== WHAT THE EXERCISE ASKS ==
Put the records below into a JSON list of strings, one string per line, and leave out any blank lines.

(Data taken from a collection)
◆ ◆ ◆ ◆ ◆ ◆ ◆

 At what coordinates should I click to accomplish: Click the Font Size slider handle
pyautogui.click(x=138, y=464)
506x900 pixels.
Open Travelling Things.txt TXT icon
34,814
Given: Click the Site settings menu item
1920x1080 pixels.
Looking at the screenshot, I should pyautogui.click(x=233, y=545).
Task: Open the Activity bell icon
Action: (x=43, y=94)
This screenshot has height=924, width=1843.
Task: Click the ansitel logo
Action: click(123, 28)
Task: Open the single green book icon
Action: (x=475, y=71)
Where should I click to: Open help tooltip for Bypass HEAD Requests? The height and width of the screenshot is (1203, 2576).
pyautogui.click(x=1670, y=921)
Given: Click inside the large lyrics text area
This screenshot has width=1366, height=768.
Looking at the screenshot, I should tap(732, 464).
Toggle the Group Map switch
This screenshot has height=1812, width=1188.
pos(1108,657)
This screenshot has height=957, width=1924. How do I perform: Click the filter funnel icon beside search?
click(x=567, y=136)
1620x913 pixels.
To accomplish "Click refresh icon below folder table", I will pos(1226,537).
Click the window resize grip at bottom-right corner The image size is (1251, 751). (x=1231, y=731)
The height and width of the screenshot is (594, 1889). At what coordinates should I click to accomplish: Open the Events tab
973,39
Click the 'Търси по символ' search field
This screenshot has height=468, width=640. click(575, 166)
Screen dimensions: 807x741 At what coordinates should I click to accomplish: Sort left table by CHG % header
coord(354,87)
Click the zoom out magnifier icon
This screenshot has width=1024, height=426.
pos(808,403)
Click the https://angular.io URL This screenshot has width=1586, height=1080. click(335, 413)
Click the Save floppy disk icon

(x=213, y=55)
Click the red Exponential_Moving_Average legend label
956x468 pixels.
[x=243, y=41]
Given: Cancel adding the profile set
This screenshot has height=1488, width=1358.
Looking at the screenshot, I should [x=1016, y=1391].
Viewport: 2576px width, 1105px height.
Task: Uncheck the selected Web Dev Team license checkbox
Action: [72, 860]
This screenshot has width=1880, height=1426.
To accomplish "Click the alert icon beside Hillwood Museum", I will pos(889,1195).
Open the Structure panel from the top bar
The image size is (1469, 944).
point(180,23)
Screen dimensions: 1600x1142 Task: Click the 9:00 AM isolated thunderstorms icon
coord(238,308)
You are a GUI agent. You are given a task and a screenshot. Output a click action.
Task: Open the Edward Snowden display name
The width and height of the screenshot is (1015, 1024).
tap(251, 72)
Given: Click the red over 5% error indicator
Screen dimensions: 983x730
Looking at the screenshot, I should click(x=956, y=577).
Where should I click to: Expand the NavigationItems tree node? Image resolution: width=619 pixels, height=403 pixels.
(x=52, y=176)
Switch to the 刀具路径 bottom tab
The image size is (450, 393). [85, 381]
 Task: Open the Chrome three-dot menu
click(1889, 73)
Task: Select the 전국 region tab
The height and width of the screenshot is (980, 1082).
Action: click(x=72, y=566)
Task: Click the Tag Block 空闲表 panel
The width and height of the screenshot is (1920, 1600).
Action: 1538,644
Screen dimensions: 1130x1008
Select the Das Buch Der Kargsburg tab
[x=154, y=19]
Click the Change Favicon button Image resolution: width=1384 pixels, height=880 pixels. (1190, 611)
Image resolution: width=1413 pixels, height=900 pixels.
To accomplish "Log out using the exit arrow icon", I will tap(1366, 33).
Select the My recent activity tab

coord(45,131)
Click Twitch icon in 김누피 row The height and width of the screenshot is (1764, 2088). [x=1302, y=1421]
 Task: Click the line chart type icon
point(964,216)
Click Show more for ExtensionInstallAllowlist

◆ ◆ ◆ ◆ ◆ ◆ ◆

== RESULT OF THIS EXERCISE ==
[
  " At what coordinates should I click to accomplish: Click the Font Size slider handle",
  "pyautogui.click(x=138, y=464)",
  "506x900 pixels.",
  "Open Travelling Things.txt TXT icon",
  "34,814",
  "Given: Click the Site settings menu item",
  "1920x1080 pixels.",
  "Looking at the screenshot, I should pyautogui.click(x=233, y=545).",
  "Task: Open the Activity bell icon",
  "Action: (x=43, y=94)",
  "This screenshot has height=924, width=1843.",
  "Task: Click the ansitel logo",
  "Action: click(123, 28)",
  "Task: Open the single green book icon",
  "Action: (x=475, y=71)",
  "Where should I click to: Open help tooltip for Bypass HEAD Requests? The height and width of the screenshot is (1203, 2576).",
  "pyautogui.click(x=1670, y=921)",
  "Given: Click inside the large lyrics text area",
  "This screenshot has width=1366, height=768.",
  "Looking at the screenshot, I should tap(732, 464).",
  "Toggle the Group Map switch",
  "This screenshot has height=1812, width=1188.",
  "pos(1108,657)",
  "This screenshot has height=957, width=1924. How do I perform: Click the filter funnel icon beside search?",
  "click(x=567, y=136)",
  "1620x913 pixels.",
  "To accomplish \"Click refresh icon below folder table\", I will pos(1226,537).",
  "Click the window resize grip at bottom-right corner The image size is (1251, 751). (x=1231, y=731)",
  "The height and width of the screenshot is (594, 1889). At what coordinates should I click to accomplish: Open the Events tab",
  "973,39",
  "Click the 'Търси по символ' search field",
  "This screenshot has height=468, width=640. click(575, 166)",
  "Screen dimensions: 807x741 At what coordinates should I click to accomplish: Sort left table by CHG % header",
  "coord(354,87)",
  "Click the zoom out magnifier icon",
  "This screenshot has width=1024, height=426.",
  "pos(808,403)",
  "Click the https://angular.io URL This screenshot has width=1586, height=1080. click(335, 413)",
  "Click the Save floppy disk icon",
  "(x=213, y=55)",
  "Click the red Exponential_Moving_Average legend label",
  "956x468 pixels.",
  "[x=243, y=41]",
  "Given: Cancel adding the profile set",
  "This screenshot has height=1488, width=1358.",
  "Looking at the screenshot, I should [x=1016, y=1391].",
  "Viewport: 2576px width, 1105px height.",
  "Task: Uncheck the selected Web Dev Team license checkbox",
  "Action: [72, 860]",
  "This screenshot has width=1880, height=1426.",
  "To accomplish \"Click the alert icon beside Hillwood Museum\", I will pos(889,1195).",
  "Open the Structure panel from the top bar",
  "The image size is (1469, 944).",
  "point(180,23)",
  "Screen dimensions: 1600x1142 Task: Click the 9:00 AM isolated thunderstorms icon",
  "coord(238,308)",
  "You are a GUI agent. You are given a task and a screenshot. Output a click action.",
  "Task: Open the Edward Snowden display name",
  "The width and height of the screenshot is (1015, 1024).",
  "tap(251, 72)",
  "Given: Click the red over 5% error indicator",
  "Screen dimensions: 983x730",
  "Looking at the screenshot, I should click(x=956, y=577).",
  "Where should I click to: Expand the NavigationItems tree node? Image resolution: width=619 pixels, height=403 pixels.",
  "(x=52, y=176)",
  "Switch to the 刀具路径 bottom tab",
  "The image size is (450, 393). [85, 381]",
  " Task: Open the Chrome three-dot menu",
  "click(1889, 73)",
  "Task: Select the 전국 region tab",
  "The height and width of the screenshot is (980, 1082).",
  "Action: click(x=72, y=566)",
  "Task: Click the Tag Block 空闲表 panel",
  "The width and height of the screenshot is (1920, 1600).",
  "Action: 1538,644",
  "Screen dimensions: 1130x1008",
  "Select the Das Buch Der Kargsburg tab",
  "[x=154, y=19]",
  "Click the Change Favicon button Image resolution: width=1384 pixels, height=880 pixels. (1190, 611)",
  "Image resolution: width=1413 pixels, height=900 pixels.",
  "To accomplish \"Log out using the exit arrow icon\", I will tap(1366, 33).",
  "Select the My recent activity tab",
  "coord(45,131)",
  "Click Twitch icon in 김누피 row The height and width of the screenshot is (1764, 2088). [x=1302, y=1421]",
  " Task: Click the line chart type icon",
  "point(964,216)",
  "Click Show more for ExtensionInstallAllowlist"
]